* START *
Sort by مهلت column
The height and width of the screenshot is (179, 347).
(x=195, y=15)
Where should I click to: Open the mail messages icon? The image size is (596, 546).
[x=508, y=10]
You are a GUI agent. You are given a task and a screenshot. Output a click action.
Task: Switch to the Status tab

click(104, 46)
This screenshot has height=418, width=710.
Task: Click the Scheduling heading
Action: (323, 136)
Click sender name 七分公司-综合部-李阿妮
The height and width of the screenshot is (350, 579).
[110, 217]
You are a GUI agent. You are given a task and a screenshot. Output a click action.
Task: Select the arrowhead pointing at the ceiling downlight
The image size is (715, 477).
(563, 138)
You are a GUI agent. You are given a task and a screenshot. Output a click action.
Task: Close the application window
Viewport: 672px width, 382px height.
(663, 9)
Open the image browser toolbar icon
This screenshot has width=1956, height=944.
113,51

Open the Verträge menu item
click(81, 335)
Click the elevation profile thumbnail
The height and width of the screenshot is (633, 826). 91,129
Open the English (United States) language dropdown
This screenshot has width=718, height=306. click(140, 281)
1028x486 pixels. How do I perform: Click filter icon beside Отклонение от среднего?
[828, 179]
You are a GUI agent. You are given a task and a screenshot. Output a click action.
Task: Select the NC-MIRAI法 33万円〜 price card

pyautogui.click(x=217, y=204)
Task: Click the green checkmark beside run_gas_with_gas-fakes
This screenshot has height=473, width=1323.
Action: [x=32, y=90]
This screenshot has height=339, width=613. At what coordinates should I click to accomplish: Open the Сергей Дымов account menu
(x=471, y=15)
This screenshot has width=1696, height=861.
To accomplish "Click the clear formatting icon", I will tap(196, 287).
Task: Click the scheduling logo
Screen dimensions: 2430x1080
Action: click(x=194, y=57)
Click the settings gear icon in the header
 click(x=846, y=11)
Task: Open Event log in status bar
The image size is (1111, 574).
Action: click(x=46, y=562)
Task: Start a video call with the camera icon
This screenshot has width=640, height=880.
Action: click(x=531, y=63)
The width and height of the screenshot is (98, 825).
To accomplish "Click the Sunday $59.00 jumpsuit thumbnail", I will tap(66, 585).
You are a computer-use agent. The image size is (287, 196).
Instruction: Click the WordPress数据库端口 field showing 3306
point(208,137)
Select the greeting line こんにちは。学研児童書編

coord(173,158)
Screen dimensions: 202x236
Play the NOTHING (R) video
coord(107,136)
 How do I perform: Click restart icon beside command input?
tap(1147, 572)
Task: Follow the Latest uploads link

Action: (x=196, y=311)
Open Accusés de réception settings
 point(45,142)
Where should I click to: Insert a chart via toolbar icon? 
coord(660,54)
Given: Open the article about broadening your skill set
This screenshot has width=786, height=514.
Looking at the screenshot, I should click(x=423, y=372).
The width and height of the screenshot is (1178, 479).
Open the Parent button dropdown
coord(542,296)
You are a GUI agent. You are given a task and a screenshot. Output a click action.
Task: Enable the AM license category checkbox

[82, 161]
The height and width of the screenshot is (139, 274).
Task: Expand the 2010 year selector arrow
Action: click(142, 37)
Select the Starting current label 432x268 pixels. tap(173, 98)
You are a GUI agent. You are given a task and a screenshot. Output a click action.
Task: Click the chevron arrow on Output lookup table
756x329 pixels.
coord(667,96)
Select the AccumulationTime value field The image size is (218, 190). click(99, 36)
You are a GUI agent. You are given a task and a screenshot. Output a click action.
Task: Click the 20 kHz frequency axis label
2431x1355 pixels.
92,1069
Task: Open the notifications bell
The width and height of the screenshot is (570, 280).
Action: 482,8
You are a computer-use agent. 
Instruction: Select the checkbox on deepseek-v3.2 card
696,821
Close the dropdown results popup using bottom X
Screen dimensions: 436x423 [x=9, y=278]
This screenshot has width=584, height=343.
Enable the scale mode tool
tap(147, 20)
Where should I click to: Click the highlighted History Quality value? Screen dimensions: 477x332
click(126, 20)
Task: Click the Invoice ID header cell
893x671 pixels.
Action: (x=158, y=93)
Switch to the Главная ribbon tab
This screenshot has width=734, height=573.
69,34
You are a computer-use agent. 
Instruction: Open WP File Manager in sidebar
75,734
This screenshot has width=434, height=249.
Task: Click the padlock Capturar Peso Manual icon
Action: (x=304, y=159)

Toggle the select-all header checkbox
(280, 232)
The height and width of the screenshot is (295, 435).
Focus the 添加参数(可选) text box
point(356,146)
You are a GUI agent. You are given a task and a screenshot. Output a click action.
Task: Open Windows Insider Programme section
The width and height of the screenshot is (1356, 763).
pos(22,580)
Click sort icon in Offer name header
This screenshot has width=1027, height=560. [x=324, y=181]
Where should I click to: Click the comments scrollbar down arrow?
* END *
Copy out, word for word, the lines from the one containing "The height and width of the screenshot is (295, 435)." through the last of the lines, including both ends.

## Task result
The height and width of the screenshot is (295, 435).
Focus the 添加参数(可选) text box
point(356,146)
You are a GUI agent. You are given a task and a screenshot. Output a click action.
Task: Open Windows Insider Programme section
The width and height of the screenshot is (1356, 763).
pos(22,580)
Click sort icon in Offer name header
This screenshot has width=1027, height=560. [x=324, y=181]
Where should I click to: Click the comments scrollbar down arrow?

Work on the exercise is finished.